Determine the slope of the tangent line to the curve y=(x^2+3x)(x^2-2) at x=-1.
I got 3 as my answer although I am not too sure that it's correct. I found the derivative of the function and then substituted -1 into the equation.
that's the proper method.
Using the product rule,
y' = (2x+3)(x^2-2) + (x^2+3x)(2x)
at x=-1, that's (-2+3)(1-2)+(1-3)(-2) = 3
I do not have the same value as yours.
Can you post the derivative?
Oh, sorry, I had the two terms divided and not multiplied.
thanks!
To determine the slope of the tangent line to the curve at a specific point, you need to find the derivative of the function and evaluate it at that point.

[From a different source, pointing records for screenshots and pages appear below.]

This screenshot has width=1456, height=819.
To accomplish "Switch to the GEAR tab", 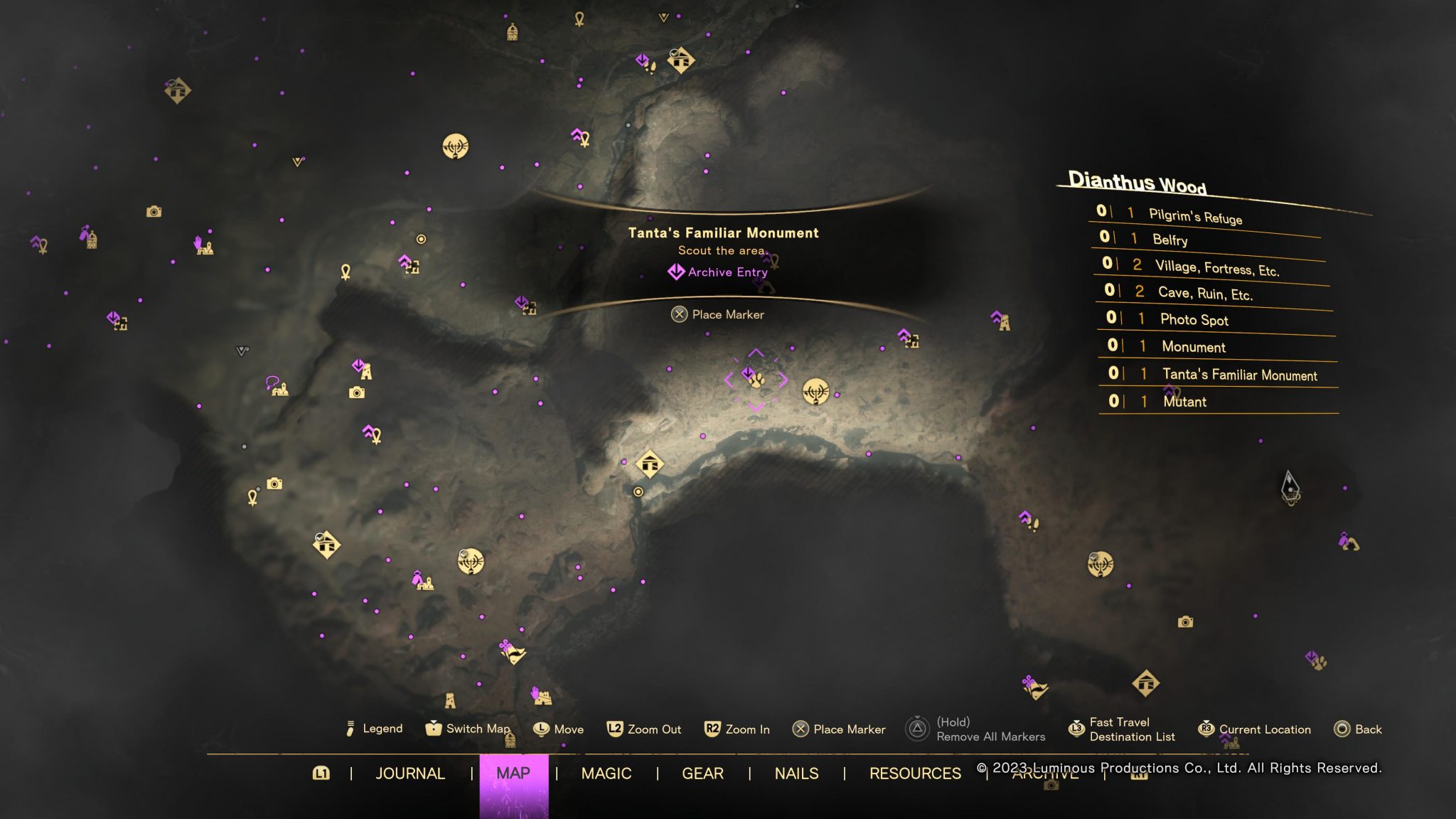I will pos(702,774).
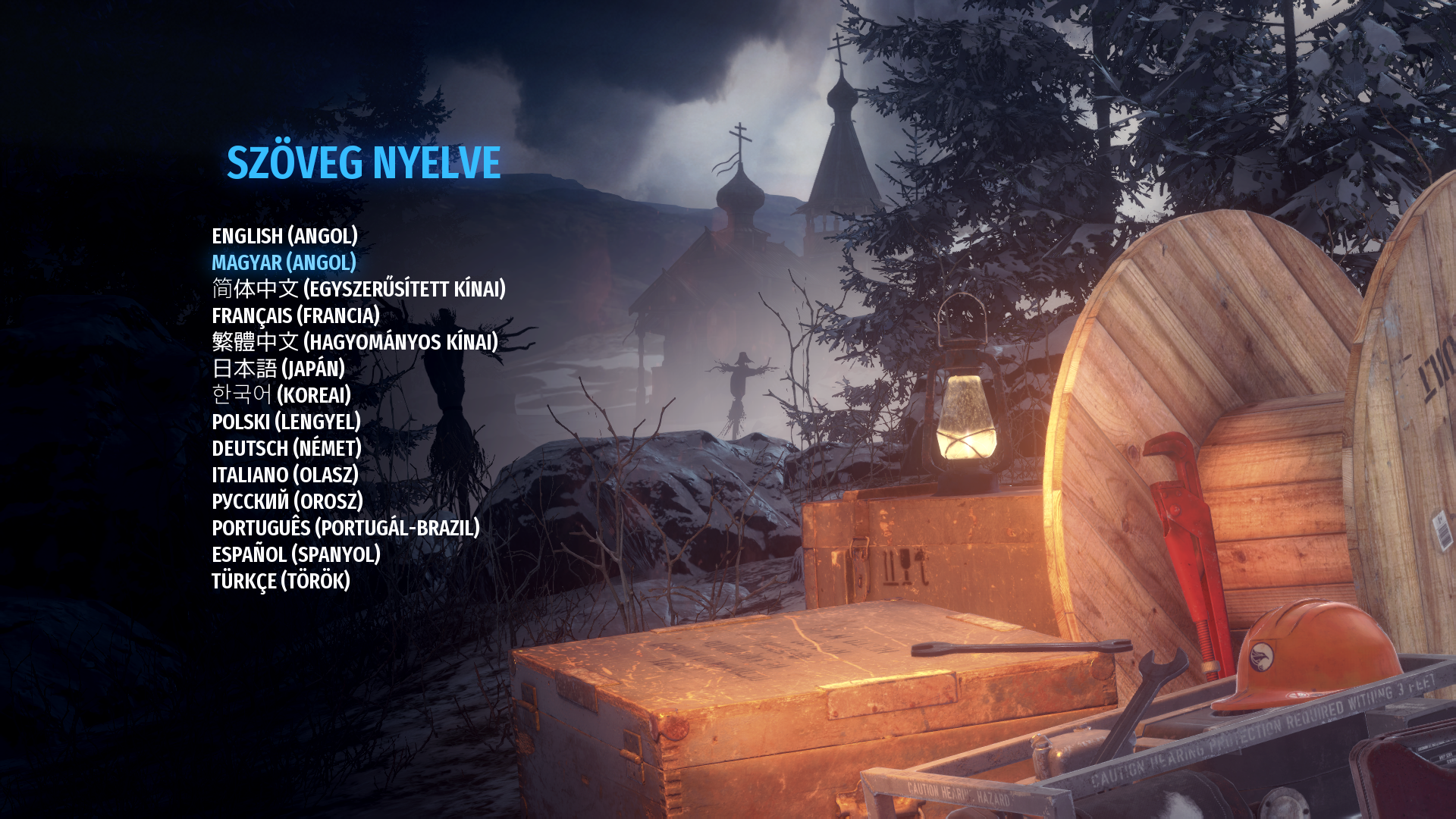This screenshot has width=1456, height=819.
Task: Select 繁體中文 (Hagyományos Kínai) entry
Action: point(354,343)
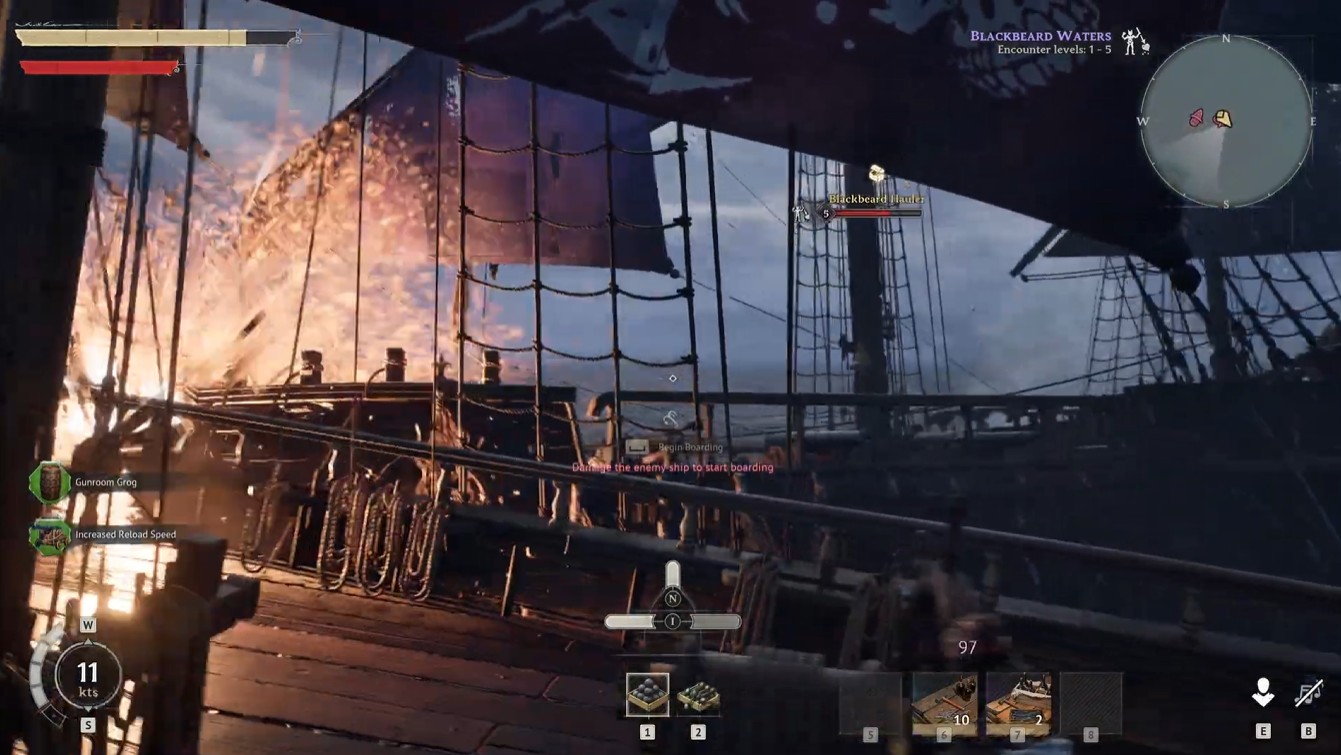
Task: Select the Gunroom Grog buff icon
Action: (49, 483)
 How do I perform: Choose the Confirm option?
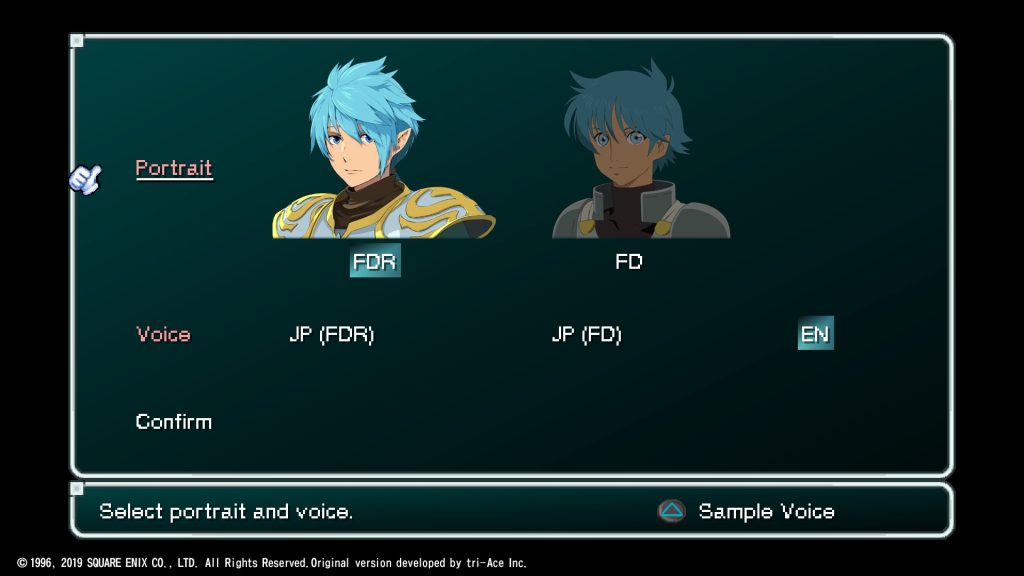[174, 421]
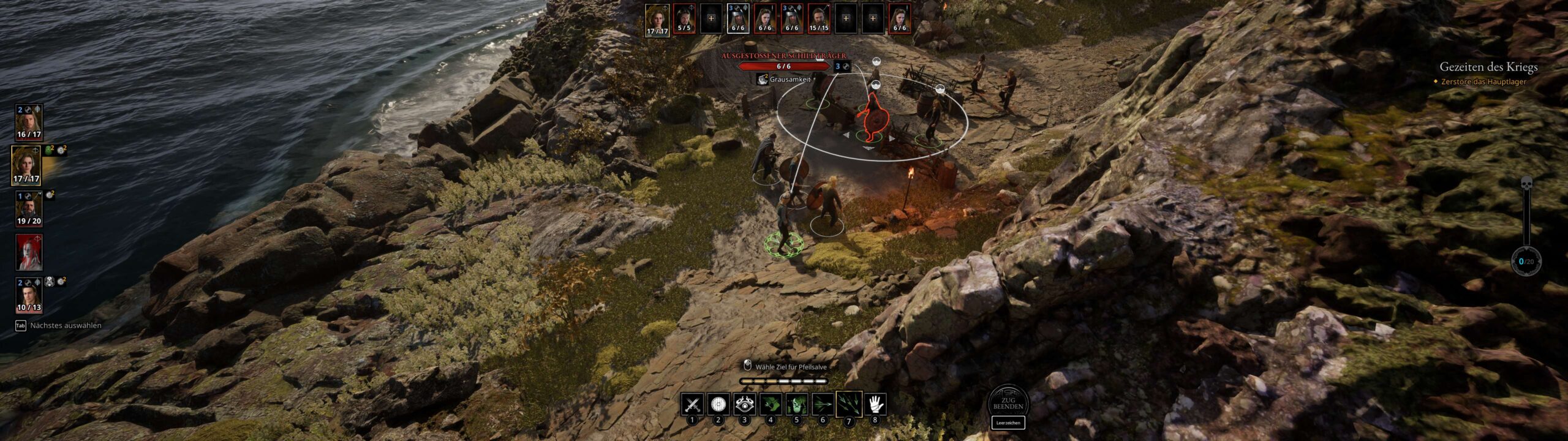
Task: Click the skull threat gauge icon
Action: click(x=1526, y=183)
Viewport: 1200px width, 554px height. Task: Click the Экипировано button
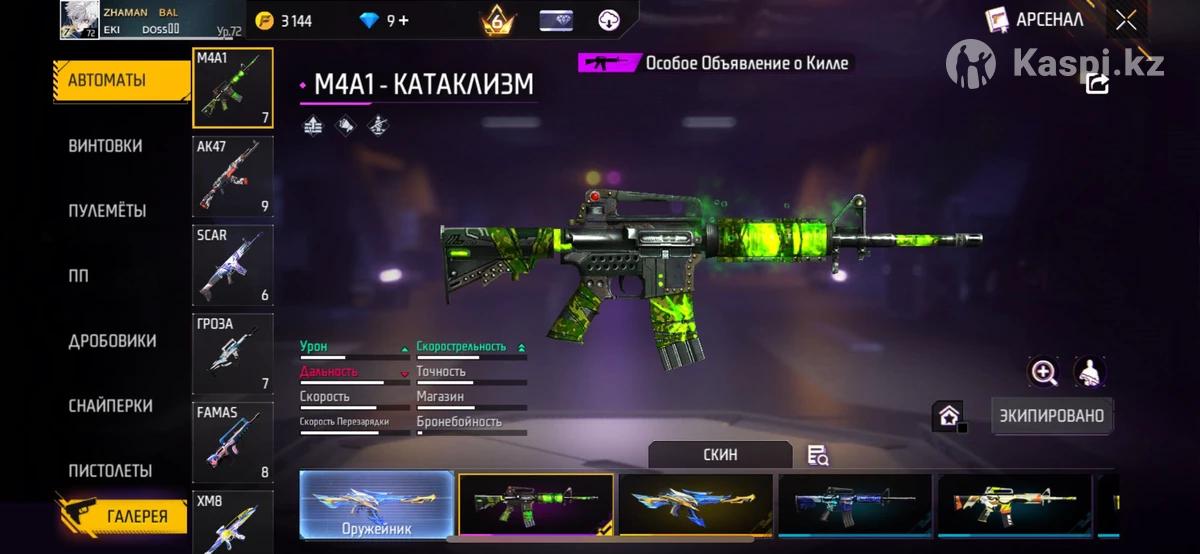pos(1053,415)
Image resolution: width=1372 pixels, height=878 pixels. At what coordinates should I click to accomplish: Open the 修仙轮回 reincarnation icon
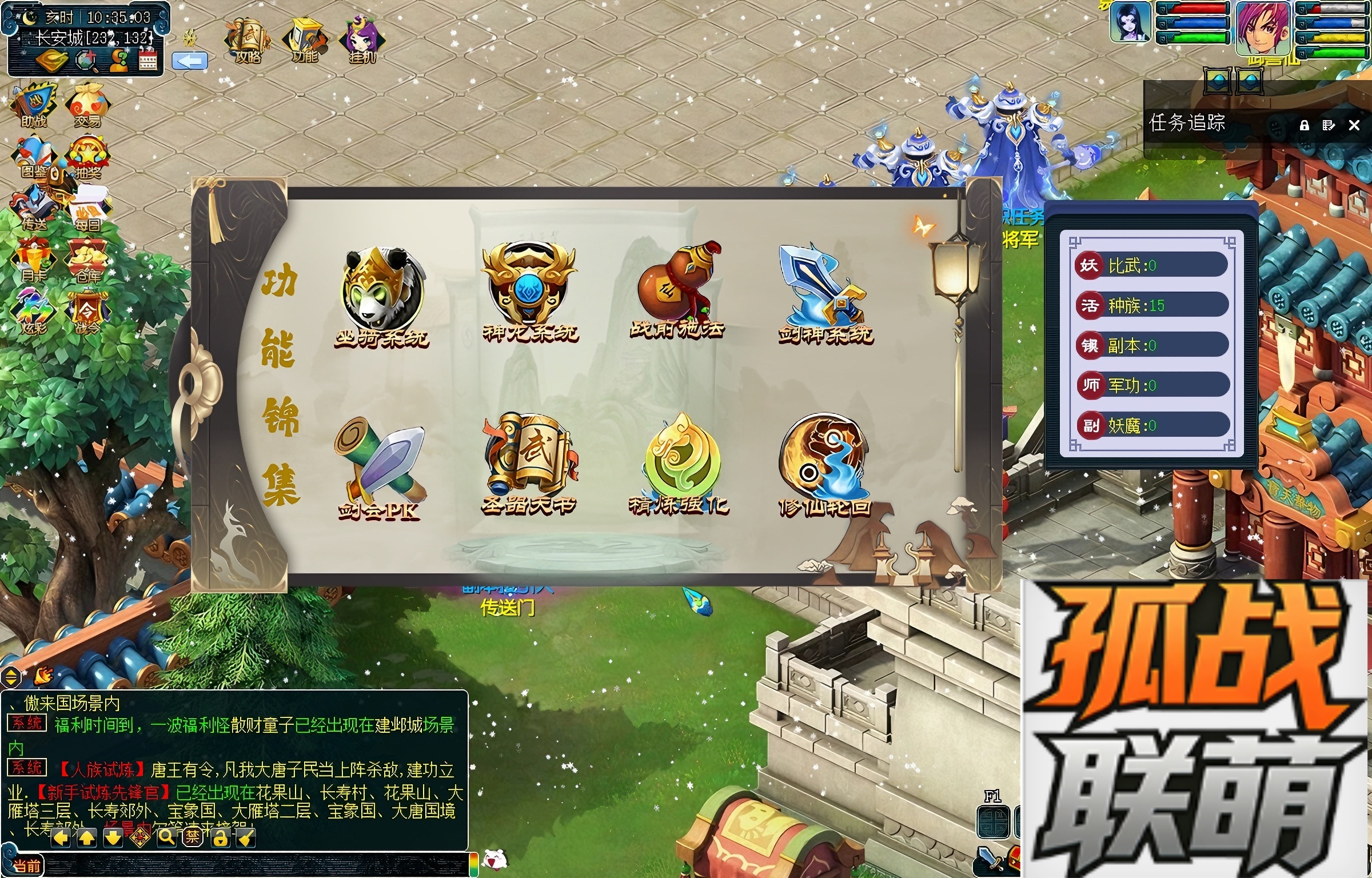[825, 464]
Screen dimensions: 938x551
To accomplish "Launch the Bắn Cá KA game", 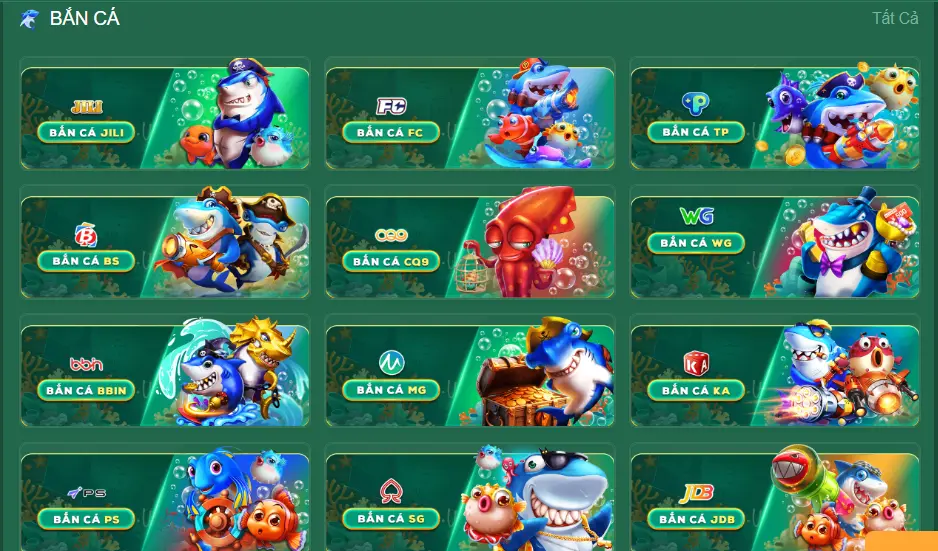I will 695,390.
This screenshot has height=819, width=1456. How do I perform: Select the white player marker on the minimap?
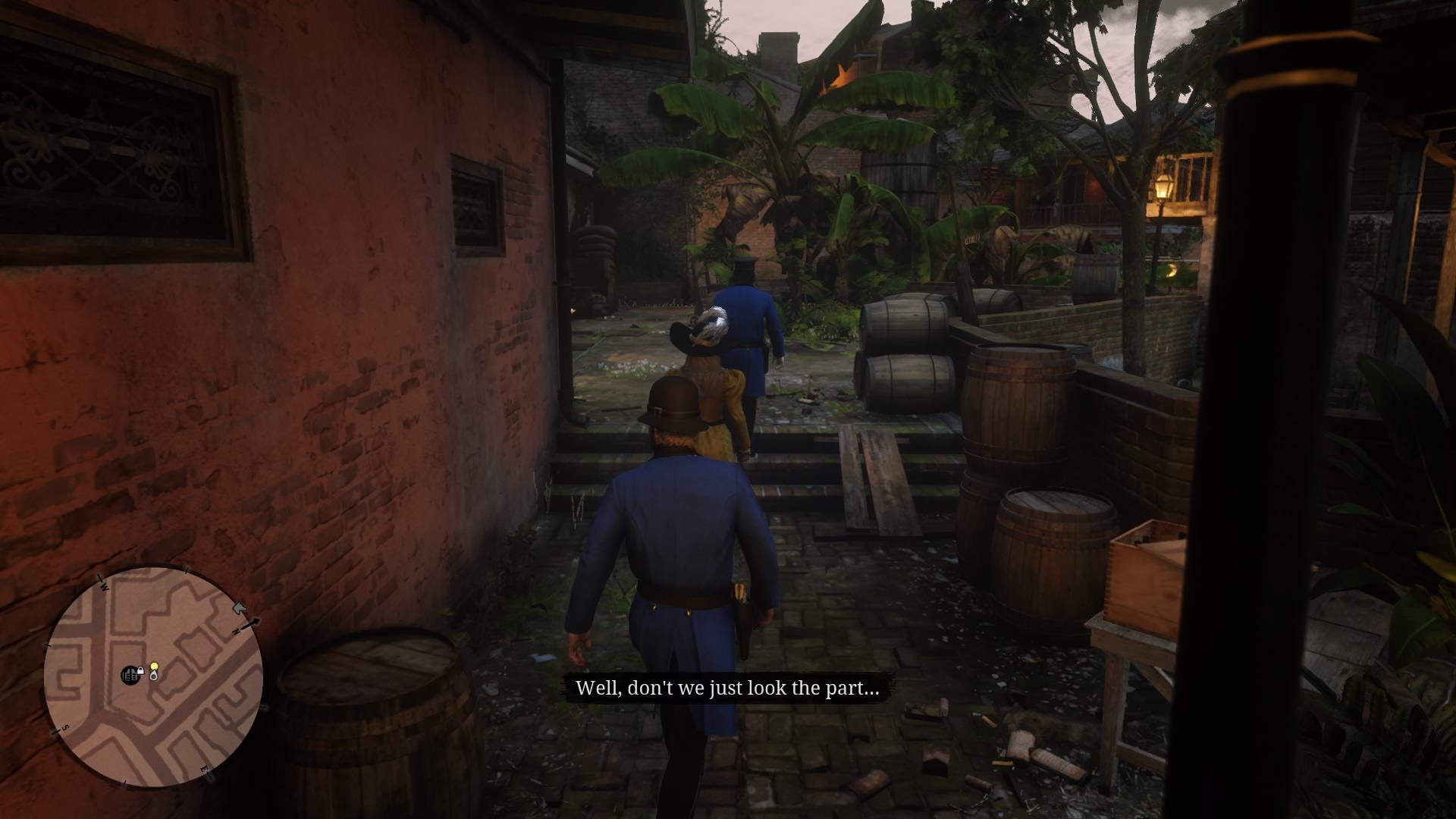click(153, 676)
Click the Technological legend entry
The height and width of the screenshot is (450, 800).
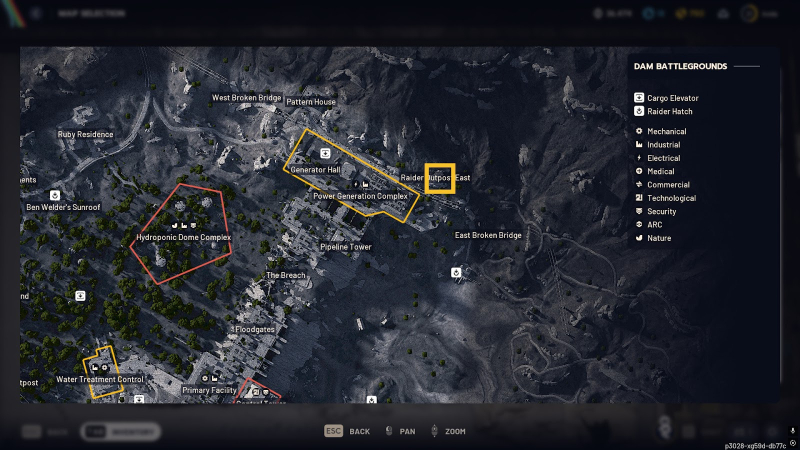coord(670,198)
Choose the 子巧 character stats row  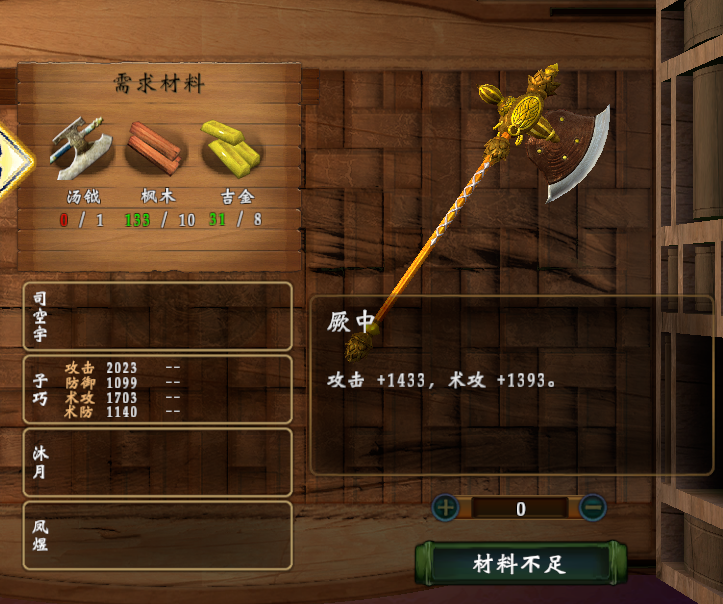(157, 389)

Here's how you can do it step by step:
1. Start by finding the derivative of the function y=(x^2+3x)(x^2-2). To do this, you can use the product rule, which states:
If y = f(x)g(x), then y' = f'(x)g(x) + f(x)g'(x).
Applying the product rule, differentiate each term separately:
f(x) = x^2+3x, so f'(x) = 2x + 3
g(x) = x^2-2, so g'(x) = 2x
Now, substitute these values into the product rule:
y' = (2x + 3)(x^2-2) + (x^2+3x)(2x)
2. Simplify the expression obtained in step 1. Expand and combine like terms:
y' = 2x^3 - 4x + 3x^2 - 6 + 2x^3 + 6x^2
= 4x^3 + 9x^2 - 4x - 6
3. Now that you have the derivative, you can find the slope of the tangent line by evaluating it at x = -1. Substitute -1 into the derivative expression:
slope = 4(-1)^3 + 9(-1)^2 - 4(-1) - 6
= 4(-1) + 9(1) + 4 - 6
= -4 + 9 + 4 - 6
= 3
Therefore, the slope of the tangent line to the curve y=(x^2+3x)(x^2-2) at x=-1 is 3. Your answer is correct!